Comparison with other surveys

The Sloan Digital Sky Survey (SDSS) was the first "all-sky" CCD-based optical survey, setting the tone for the next generation of large-scale surveys. KiDS uses broadband filters similar to SDSS, but is considerably smaller in survey area: 1500 sq.deg for KiDS versus 20,000 sq.deg for SDSS (including SDSS II and SDSS III). However, KiDS has two major improvements that are crucial for its science goals: it is much more sensitive (by about 2 magnitudes), and it has better image quality, particularly in the r-band. Figure 3 demonstrates these improvements by comparing part of a KiDS and SDSS r-band image.

SDSS r vs.
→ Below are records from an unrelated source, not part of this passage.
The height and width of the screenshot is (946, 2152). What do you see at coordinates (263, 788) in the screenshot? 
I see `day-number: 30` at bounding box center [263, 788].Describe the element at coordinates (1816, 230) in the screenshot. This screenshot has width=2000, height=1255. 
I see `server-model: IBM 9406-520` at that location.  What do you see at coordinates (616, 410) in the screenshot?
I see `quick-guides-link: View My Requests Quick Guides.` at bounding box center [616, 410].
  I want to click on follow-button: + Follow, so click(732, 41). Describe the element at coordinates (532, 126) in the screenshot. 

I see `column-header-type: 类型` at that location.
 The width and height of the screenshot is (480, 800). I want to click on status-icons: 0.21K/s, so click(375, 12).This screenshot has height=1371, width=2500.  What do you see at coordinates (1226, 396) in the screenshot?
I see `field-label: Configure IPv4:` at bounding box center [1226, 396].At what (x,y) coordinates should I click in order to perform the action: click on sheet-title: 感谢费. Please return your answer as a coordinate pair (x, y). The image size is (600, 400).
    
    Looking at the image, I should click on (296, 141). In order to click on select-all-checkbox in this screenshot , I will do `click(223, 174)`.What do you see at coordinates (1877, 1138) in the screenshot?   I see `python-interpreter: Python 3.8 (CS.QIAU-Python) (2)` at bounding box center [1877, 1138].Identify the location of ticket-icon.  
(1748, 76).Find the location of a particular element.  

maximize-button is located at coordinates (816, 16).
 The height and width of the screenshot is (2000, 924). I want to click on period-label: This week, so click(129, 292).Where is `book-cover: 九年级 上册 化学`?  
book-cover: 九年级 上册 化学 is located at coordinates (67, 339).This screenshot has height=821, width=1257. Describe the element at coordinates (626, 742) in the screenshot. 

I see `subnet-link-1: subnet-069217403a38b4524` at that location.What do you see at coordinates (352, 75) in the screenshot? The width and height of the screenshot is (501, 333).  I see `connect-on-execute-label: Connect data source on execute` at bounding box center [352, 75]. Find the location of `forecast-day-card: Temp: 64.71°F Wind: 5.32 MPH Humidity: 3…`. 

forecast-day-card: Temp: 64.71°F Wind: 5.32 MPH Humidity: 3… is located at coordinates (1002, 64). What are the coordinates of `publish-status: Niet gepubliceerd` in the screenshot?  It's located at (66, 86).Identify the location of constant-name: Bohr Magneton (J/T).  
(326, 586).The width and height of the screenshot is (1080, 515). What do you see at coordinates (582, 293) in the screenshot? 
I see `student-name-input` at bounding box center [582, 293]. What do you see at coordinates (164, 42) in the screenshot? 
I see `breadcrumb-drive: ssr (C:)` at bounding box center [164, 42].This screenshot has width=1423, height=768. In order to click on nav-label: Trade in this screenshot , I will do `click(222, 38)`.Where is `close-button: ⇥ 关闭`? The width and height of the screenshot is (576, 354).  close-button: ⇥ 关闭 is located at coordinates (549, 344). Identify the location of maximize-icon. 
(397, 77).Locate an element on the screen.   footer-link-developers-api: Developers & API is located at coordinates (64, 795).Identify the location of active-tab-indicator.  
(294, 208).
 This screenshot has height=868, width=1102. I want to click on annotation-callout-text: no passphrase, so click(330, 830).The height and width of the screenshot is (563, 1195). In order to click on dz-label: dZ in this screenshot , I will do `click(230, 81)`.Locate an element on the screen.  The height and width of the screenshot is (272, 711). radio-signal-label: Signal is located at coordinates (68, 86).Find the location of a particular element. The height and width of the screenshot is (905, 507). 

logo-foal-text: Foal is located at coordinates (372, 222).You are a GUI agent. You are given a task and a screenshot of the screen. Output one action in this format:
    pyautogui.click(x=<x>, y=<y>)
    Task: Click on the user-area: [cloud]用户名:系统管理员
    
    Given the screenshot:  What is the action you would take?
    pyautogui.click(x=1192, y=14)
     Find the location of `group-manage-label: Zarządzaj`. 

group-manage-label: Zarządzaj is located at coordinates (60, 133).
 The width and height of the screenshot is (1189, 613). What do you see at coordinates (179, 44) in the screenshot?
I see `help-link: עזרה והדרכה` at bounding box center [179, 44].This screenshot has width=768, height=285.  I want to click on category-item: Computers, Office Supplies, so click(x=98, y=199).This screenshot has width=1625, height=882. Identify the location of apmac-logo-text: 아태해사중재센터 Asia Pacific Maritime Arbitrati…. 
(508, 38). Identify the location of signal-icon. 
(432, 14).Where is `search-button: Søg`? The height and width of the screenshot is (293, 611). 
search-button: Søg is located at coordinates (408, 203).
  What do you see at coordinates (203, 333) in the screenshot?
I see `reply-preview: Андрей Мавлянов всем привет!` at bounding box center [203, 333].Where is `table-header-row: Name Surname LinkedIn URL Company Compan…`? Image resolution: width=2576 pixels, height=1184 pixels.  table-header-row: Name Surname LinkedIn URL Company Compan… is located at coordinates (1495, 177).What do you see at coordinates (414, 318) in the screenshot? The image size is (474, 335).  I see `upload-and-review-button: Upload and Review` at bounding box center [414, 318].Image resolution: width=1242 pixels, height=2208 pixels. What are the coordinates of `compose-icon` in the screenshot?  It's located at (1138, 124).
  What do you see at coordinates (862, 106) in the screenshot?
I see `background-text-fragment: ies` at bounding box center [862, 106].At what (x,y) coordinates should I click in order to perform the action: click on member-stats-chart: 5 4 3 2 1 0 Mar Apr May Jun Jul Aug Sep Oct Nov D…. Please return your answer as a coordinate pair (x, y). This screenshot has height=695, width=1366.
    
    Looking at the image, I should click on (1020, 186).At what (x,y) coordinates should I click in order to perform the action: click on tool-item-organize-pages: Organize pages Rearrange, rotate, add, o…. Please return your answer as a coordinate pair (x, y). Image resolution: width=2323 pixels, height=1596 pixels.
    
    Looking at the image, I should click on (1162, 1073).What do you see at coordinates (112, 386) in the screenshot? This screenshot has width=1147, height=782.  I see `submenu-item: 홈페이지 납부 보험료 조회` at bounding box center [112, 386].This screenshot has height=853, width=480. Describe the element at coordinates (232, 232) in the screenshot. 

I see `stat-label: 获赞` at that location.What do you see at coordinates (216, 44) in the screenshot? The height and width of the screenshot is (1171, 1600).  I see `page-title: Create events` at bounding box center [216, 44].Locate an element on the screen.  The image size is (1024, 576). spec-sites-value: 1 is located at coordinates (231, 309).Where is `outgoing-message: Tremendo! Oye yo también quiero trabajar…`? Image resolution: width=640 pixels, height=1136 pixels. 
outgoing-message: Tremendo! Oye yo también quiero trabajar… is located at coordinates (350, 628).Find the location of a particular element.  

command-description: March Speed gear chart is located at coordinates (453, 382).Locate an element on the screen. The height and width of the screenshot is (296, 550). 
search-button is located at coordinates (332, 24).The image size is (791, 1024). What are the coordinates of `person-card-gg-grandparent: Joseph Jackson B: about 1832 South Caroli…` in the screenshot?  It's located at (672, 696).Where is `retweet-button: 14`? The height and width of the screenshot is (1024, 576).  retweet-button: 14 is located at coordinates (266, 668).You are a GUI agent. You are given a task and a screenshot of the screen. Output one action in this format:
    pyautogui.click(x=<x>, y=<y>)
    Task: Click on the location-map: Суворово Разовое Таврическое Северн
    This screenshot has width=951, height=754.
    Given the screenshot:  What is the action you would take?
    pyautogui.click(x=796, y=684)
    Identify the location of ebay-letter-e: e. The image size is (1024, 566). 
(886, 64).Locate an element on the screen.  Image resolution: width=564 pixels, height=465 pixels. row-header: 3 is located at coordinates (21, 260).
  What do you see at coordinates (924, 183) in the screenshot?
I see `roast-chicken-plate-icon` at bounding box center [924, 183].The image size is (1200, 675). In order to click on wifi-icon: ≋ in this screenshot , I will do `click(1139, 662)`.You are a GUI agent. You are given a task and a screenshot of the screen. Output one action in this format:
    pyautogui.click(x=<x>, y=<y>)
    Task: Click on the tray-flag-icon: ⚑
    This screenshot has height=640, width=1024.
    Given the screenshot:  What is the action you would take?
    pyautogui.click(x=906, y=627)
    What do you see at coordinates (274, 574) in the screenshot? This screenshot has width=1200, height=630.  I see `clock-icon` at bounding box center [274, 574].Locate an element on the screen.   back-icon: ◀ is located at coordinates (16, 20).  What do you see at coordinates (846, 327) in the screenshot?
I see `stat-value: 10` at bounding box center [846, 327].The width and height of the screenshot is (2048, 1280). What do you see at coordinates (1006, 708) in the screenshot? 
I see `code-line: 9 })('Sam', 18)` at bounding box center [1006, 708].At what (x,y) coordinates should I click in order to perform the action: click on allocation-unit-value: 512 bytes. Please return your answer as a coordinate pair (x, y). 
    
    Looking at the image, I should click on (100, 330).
KiDS r

Figure 3: Comparison of SDSS r-band (left) and KiDS r-band (right) images.

The CFHTLenS survey is a 155 sq.deg multi-colour optical survey, based on the CFHT Legacy Survey and optimised for weak lensing analysis. As the main science goals of CFHTLenS are the same as for KiDS and the science teams have a large overlap, this survey can be seen as a precursor to KiDS. The weak lensing analysis of CFHTLenS is based on i-band data, which is deeper than the KiDS r-band data, as shown in Figure 4. However, again KiDS has two major advantages: the survey area is 10 times larger, and the PSF is much more constant over the field-of-view, simplifying the lensing analysis signficantly.

CFHTLenS i vs. KiDS r

Figure 4: Comparison of CFHTLenS i-band (left) and KiDS r-band (right), the weak lensing bands of these two surveys.